De BIK heeft tot doel eraan bij te dragen dat bedrijven tijdens de huidige economische crisis blijven investeren. Ingevolge deze regeling kunnen bedrijven een percentage van hun investeringen in
mindering brengen op hun afdracht loonheffing (loonbelasting en premie voor de volksverzekeringen).

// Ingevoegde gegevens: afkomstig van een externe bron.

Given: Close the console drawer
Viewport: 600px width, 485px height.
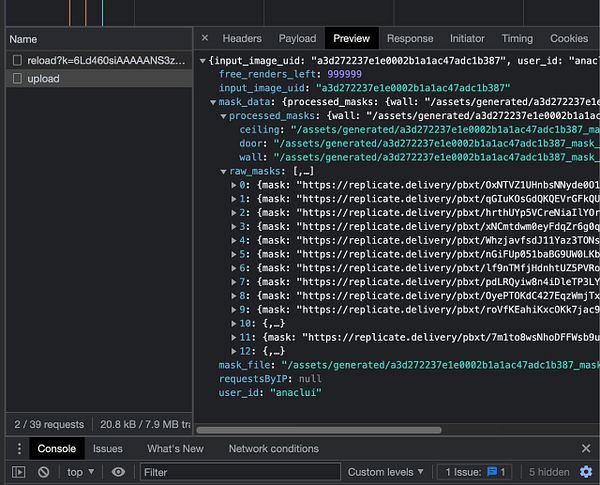Looking at the screenshot, I should point(586,449).
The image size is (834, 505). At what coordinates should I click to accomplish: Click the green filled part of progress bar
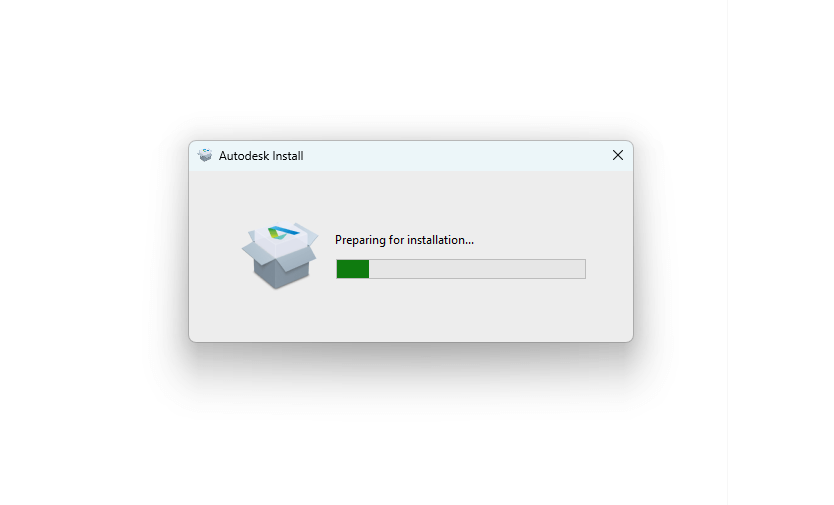(353, 269)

De BIK is een maatregel die ertoe moet bijdragen dat Nederland weer zo snel mogelijk uit de crisis komt. Daarom is het van belang dat de BIK zo snel mogelijk in werking treedt om de door het CPB geraamde teruggang in de private investeringen waar mogelijk tegen te gaan. Een inwerkingtreding later dan 1 januari 2021 doet dan ook afbreuk aan het gewenste doel.
Fiscale eenheid
In het wetsvoorstel is op onderdelen voor de BIK aansluiting gezocht bij de fiscale eenheid in de zin van de Wet op de vennootschapsbelasting 1969. Dat leidt ertoe dat de BIK-afdrachtvermindering op eenzelfde wijze uitwerkt voor een onderneming die wordt gedreven binnen een fiscale eenheid waarbij personeel en bedrijfsmiddelen niet altijd in dezelfde rechtspersoon zijn ondergebracht, als voor een onderneming die wordt gedreven in één rechtspersoon.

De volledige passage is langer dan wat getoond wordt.